• AVAILABLE DATA:

= = =

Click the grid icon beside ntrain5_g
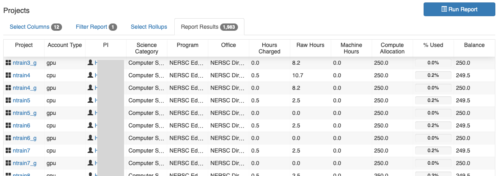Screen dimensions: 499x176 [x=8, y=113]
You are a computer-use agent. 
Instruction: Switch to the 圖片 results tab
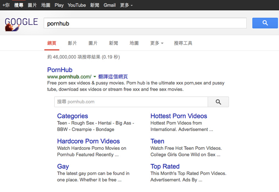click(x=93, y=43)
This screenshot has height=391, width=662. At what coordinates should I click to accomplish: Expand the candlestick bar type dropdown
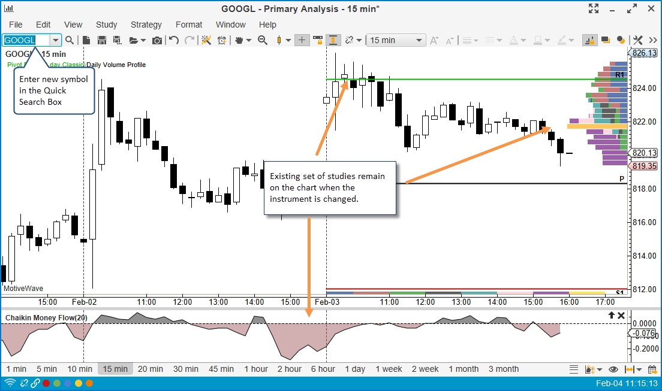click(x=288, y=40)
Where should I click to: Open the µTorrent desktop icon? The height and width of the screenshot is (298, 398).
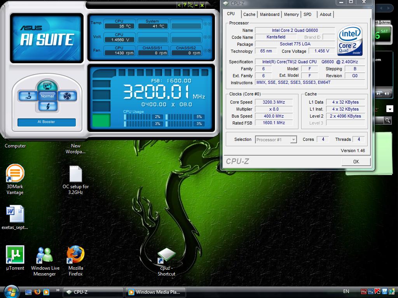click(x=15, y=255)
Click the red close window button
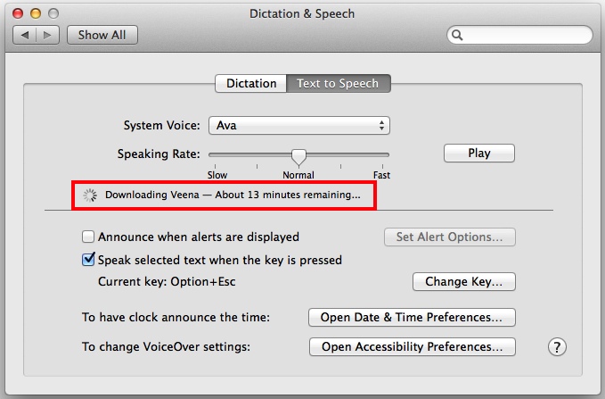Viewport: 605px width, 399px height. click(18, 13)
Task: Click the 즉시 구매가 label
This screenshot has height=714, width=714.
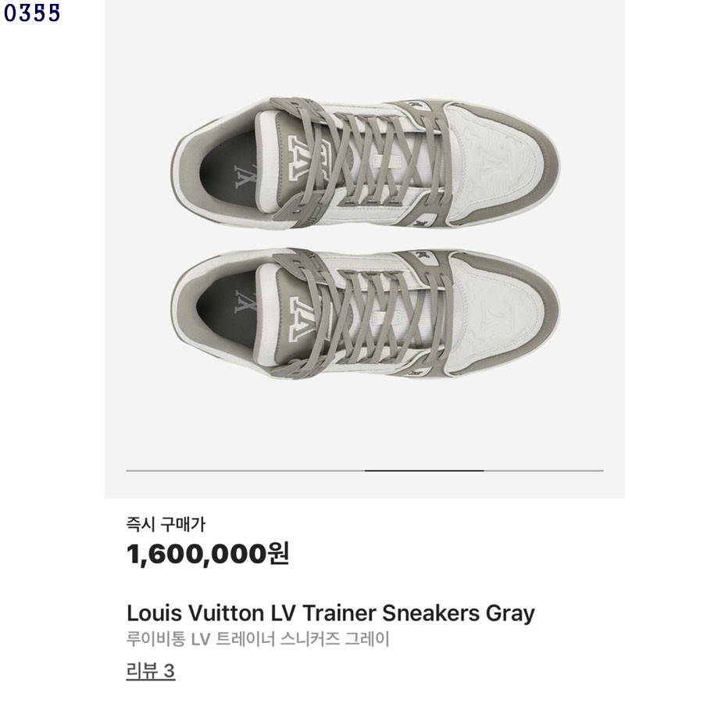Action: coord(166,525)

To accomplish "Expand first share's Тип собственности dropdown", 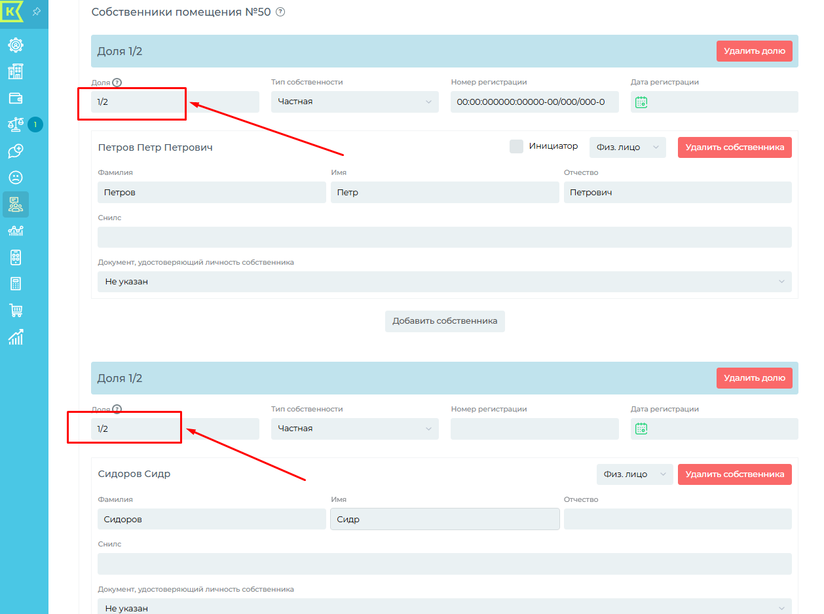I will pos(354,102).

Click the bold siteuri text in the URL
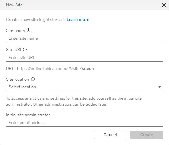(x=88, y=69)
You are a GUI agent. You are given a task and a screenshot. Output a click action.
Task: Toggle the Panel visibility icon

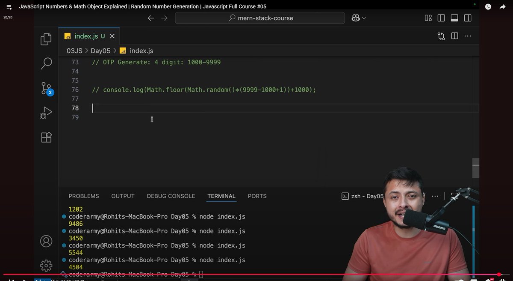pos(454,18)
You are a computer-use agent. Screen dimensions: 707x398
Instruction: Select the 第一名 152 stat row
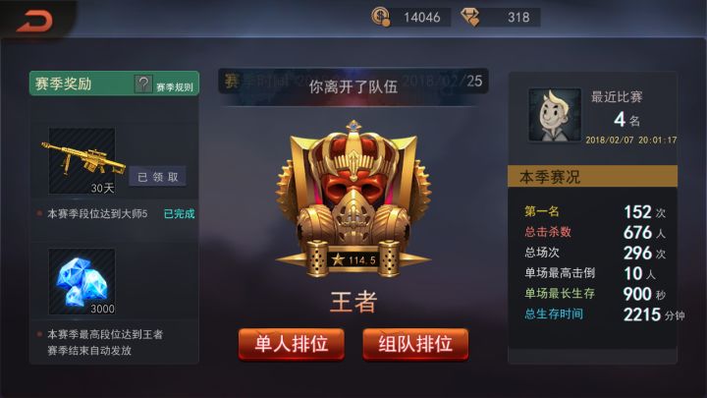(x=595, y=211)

= = =

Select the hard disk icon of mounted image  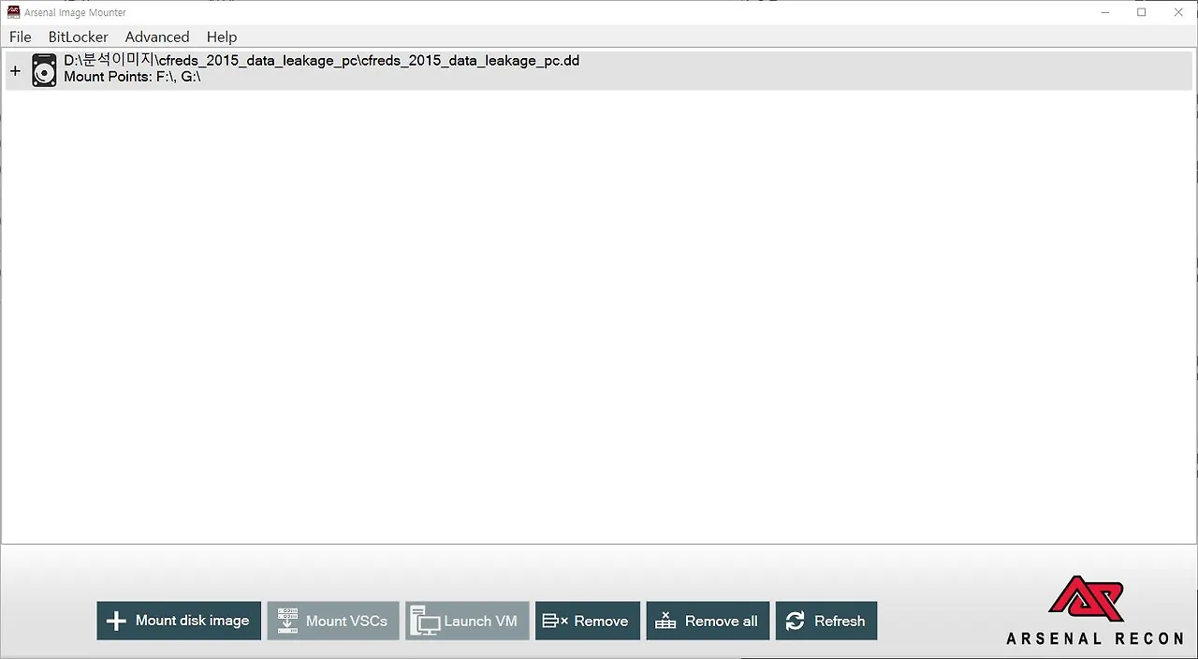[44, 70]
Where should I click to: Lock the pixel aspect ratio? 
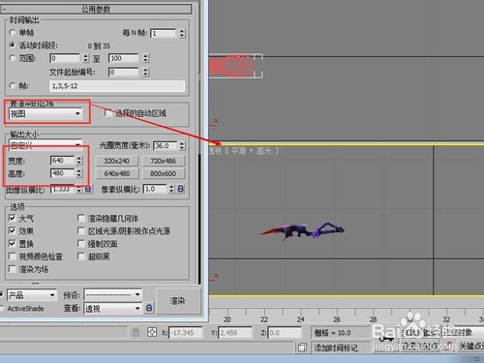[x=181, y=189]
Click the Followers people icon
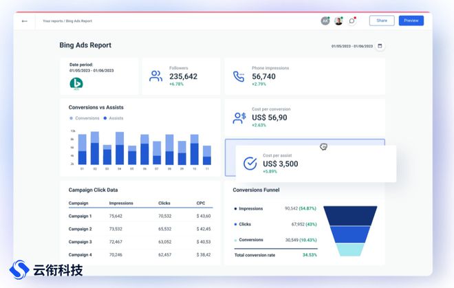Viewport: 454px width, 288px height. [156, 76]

= = =

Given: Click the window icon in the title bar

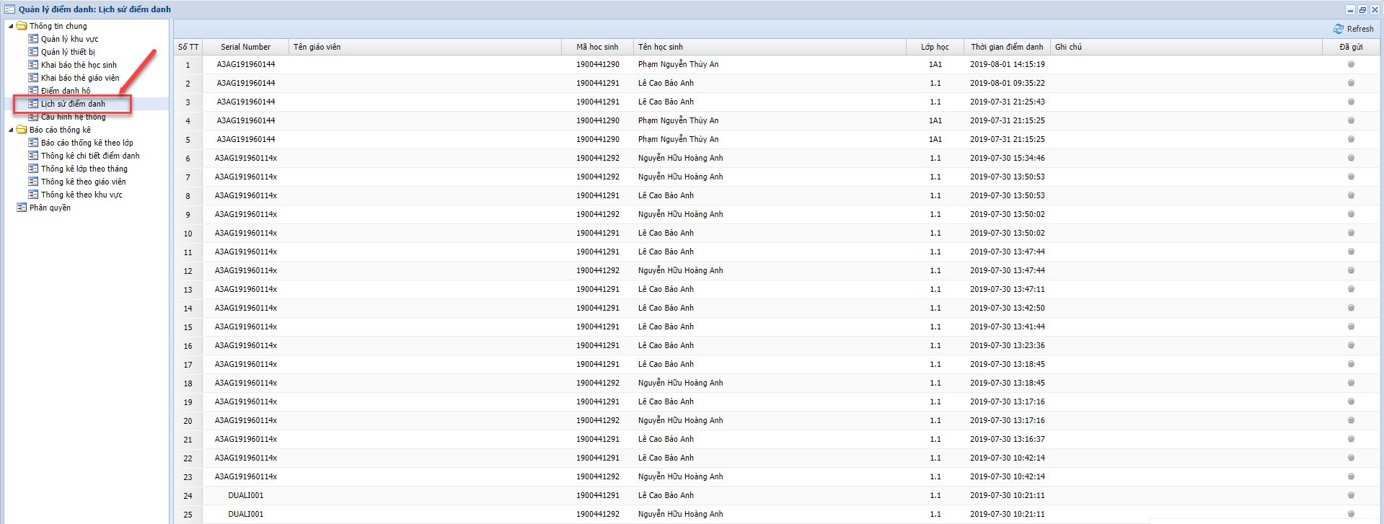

= = =

The lines to return are those with the string "computer" in them; copy each from the entries above.

• ANSWER TO THE EXERCISE:
You are a computer-use agent. 
You are a computer-use agent. Screen dimensions: 707x398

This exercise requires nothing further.